Registration Dossier

Administrative data

Endpoint:
acute toxicity: oral
Type of information:
experimental study
Adequacy of study:
key study
Reliability:
1 (reliable without restriction)
Rationale for reliability incl. deficiencies:
other: Guideline study performed under GLP.

Data source

Reference
Reference Type:
study report
Title:
Unnamed
Year:
2000
Report Date:
2000

Materials and methods

Test guideline
Qualifier:
according to
Guideline:
OECD Guideline 423 (Acute Oral toxicity - Acute Toxic Class Method)
GLP compliance:
yes (incl. certificate)
Test type:
acute toxic class method
Limit test:
yes

Test material

Reference
Name:
Unnamed
Type:
Constituent

Test animals

Species:
rat
Strain:
Sprague-Dawley
Sex:
male/female
Details on test animals and environmental conditions:
TEST ANIMALS
- Source: Charles River (UK) Ltd, Margate, Kent, UK
- Age at study initiation: 8- 12 weeks
- Weight at study initiation: males weighed 216 to 235g, and the females 202 to 216g
- Fasting period before study: over night
- Housing: 3- 6 in solid -floor polypropylene cages furnished with woodflakes
- Diet (e.g. ad libitum): ad libitum
- Water (e.g. ad libitum): ad libitum
- Acclimation period: 5 days

ENVIRONMENTAL CONDITIONS
- Temperature (°C): 19- 25
- Humidity (%): 30 - 70
- Air changes (per hr): 15
- Photoperiod (hrs dark / hrs light): 12/12

Administration / exposure

Route of administration:
oral: gavage
Vehicle:
unchanged (no vehicle)
Doses:
2000 mg/kg
No. of animals per sex per dose:
3 female and 3 male
Control animals:
no

Results and discussion

Effect levels
Sex:
male/female
Dose descriptor:
LD50
Effect level:
> 2 000 mg/kg bw
Based on:
test mat.
Mortality:
No mortalities
Clinical signs:
No clinical signs of systemic toxicity
Body weight:
Body weight gain as expected
Gross pathology:
No abnormalities were noted at necropsy.

Applicant's summary and conclusion

Interpretation of results:
practically nontoxic
Remarks:
Migrated information Criteria used for interpretation of results: EU
Conclusions:
The substance is not harmful after oral administration.
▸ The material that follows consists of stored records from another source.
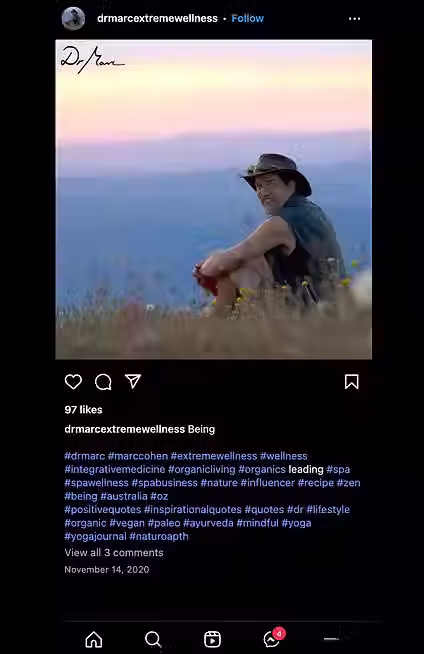This screenshot has height=654, width=424.
Task: Open Reels from the bottom navigation bar
Action: click(212, 639)
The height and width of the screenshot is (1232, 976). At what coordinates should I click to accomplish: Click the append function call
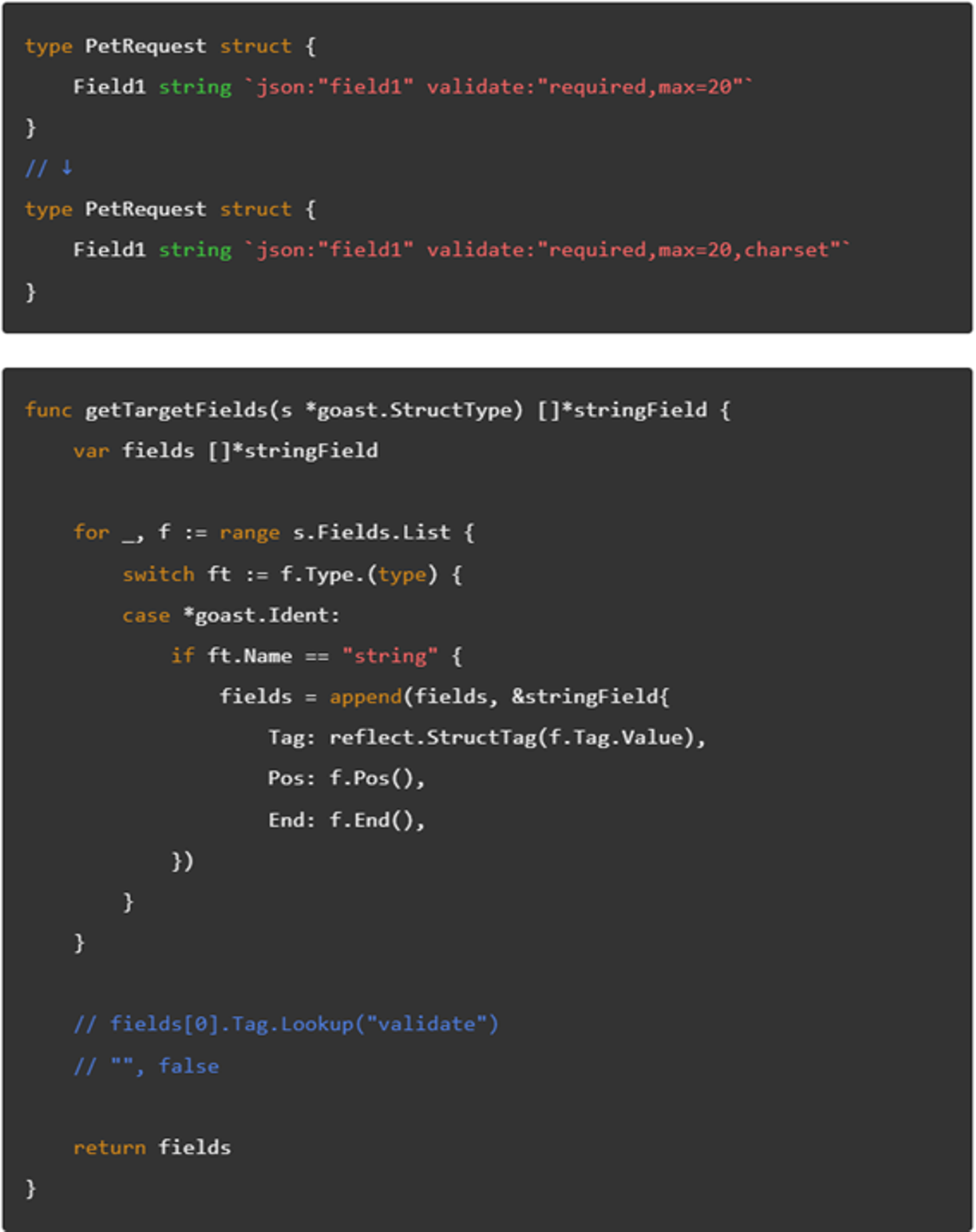click(365, 697)
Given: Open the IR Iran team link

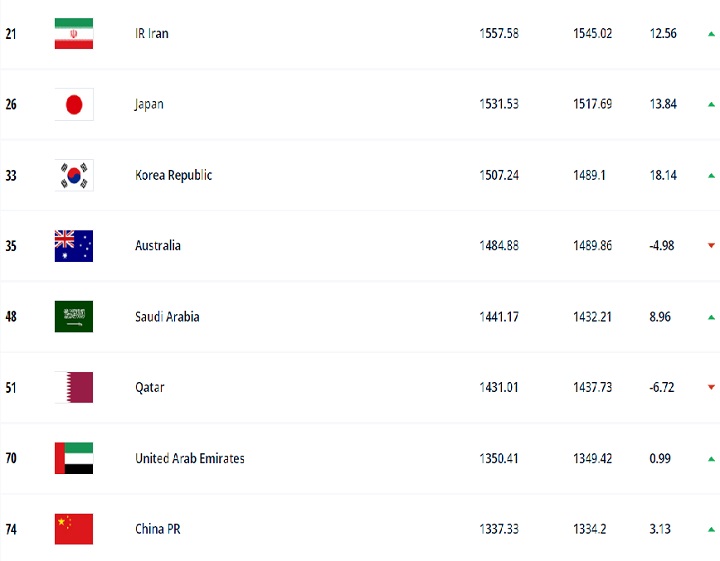Looking at the screenshot, I should click(152, 34).
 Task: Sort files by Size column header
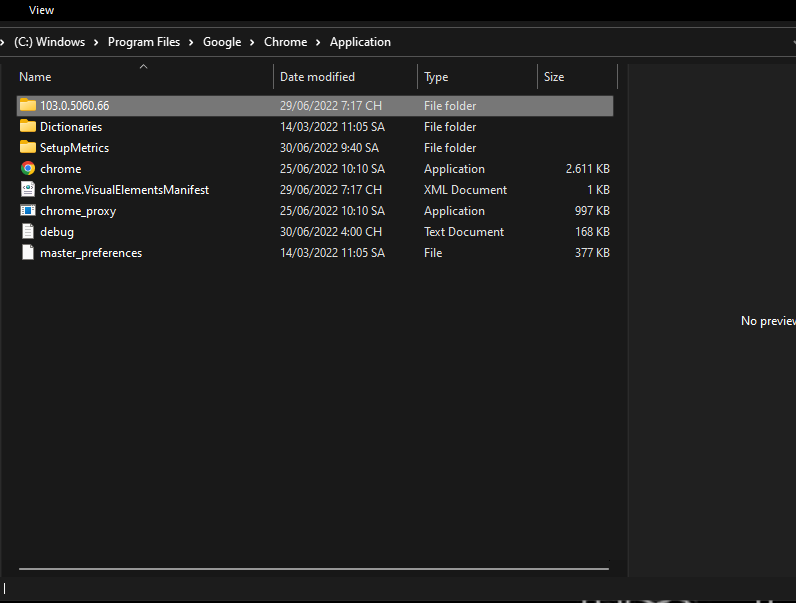pos(554,77)
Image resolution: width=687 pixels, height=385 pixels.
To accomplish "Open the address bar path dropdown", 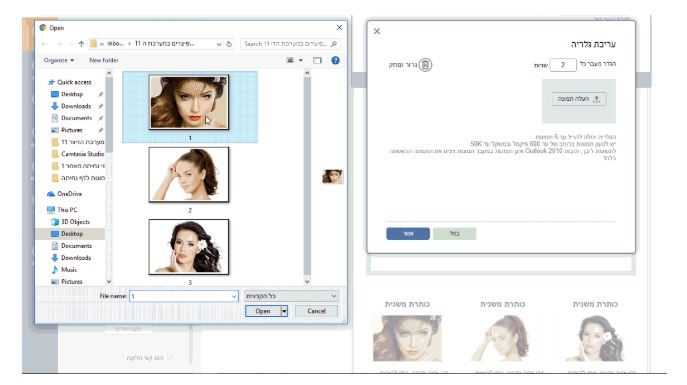I will pos(219,44).
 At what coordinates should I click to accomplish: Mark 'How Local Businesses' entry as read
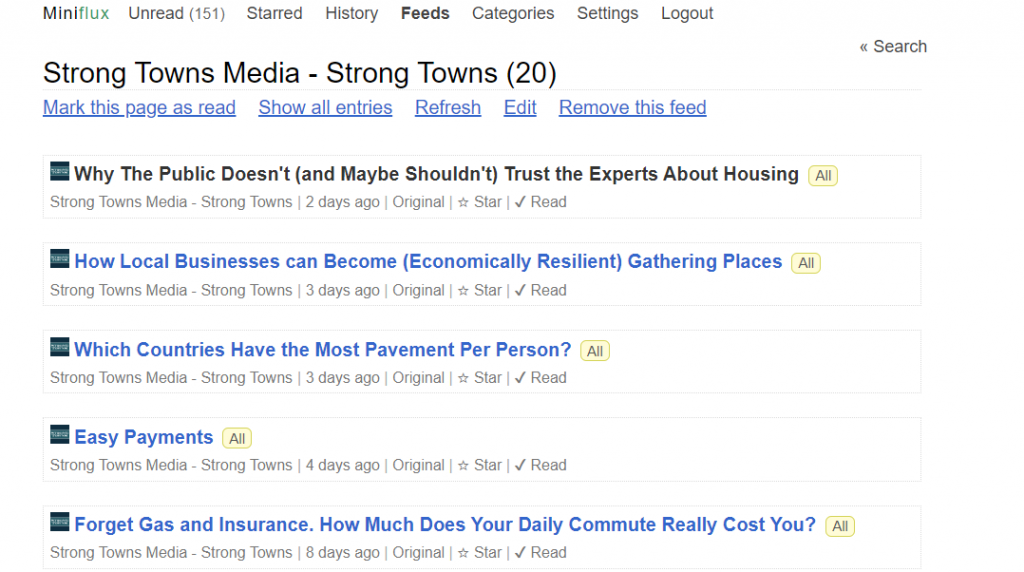coord(541,291)
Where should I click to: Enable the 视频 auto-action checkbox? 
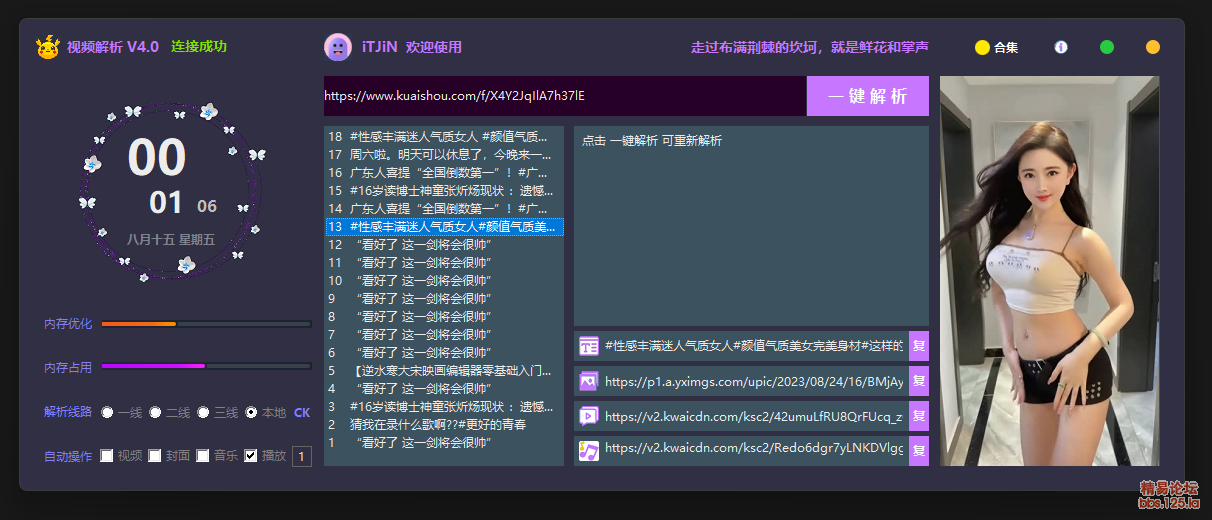tap(107, 456)
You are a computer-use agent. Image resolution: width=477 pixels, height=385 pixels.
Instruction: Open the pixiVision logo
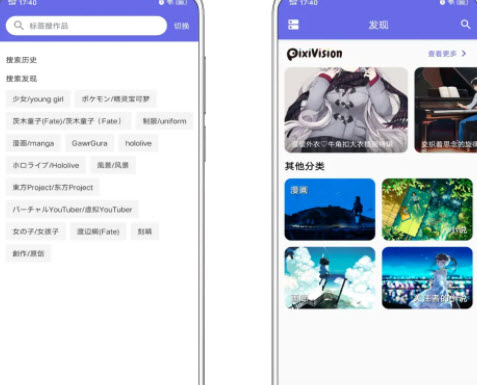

Oral LD50 is < 2000 mg/kg
Executive summary:

In an acute oral toxicity study in the rat according to the acute toxic class method, Sprague Dawley rats were dosed with 2000 mg/kg bw via gavage. There were no mortalities and no clinical signs of toxicity. Body weight gain was as expected and no abnormalities were noted on necropsy.